• _YOUR TASK_:
Copy out the lines from the one with "This screenshot has height=443, width=534." through the end of the stored data entries below, keeping them identical.

Stored data entries:
------------------------
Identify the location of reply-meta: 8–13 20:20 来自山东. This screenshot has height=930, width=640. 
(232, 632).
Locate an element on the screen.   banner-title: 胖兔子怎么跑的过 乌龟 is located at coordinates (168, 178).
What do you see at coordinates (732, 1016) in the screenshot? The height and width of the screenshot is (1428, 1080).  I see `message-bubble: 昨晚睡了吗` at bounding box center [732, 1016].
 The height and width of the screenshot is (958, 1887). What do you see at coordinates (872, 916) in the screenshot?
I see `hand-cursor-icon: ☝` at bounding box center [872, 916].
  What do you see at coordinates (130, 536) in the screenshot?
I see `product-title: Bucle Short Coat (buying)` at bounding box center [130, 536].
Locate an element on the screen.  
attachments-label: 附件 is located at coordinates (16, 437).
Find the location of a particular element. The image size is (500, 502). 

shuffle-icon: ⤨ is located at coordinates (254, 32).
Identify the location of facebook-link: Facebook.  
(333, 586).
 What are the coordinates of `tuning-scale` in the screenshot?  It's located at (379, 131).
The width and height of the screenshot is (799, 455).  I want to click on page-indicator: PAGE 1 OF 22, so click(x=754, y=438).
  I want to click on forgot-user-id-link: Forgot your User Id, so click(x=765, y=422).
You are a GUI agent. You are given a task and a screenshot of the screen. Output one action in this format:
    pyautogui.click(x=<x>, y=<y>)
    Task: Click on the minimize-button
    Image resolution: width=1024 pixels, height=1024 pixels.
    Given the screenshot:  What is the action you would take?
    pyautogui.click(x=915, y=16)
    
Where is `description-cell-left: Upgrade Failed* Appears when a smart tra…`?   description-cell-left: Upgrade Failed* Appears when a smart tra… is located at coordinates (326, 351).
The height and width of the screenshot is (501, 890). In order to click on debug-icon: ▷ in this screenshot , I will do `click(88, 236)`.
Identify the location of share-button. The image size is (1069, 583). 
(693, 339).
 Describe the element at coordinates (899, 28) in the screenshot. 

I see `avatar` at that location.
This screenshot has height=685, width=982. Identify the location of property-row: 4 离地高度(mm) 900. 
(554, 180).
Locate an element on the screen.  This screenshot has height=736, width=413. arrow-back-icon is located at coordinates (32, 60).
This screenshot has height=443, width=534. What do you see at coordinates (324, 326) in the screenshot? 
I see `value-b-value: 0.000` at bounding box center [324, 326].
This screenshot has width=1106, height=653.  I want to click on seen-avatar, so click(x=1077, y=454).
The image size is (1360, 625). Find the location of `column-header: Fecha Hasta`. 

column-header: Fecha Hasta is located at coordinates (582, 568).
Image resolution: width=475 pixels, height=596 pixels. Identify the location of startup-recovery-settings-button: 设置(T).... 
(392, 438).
------------------------
• _RESULT FOR THIS EXERCISE_:
This screenshot has height=443, width=534. What do you see at coordinates (324, 326) in the screenshot? 
I see `value-b-value: 0.000` at bounding box center [324, 326].
This screenshot has width=1106, height=653.  I want to click on seen-avatar, so click(x=1077, y=454).
The image size is (1360, 625). Find the location of `column-header: Fecha Hasta`. 

column-header: Fecha Hasta is located at coordinates (582, 568).
Image resolution: width=475 pixels, height=596 pixels. Identify the location of startup-recovery-settings-button: 设置(T).... 
(392, 438).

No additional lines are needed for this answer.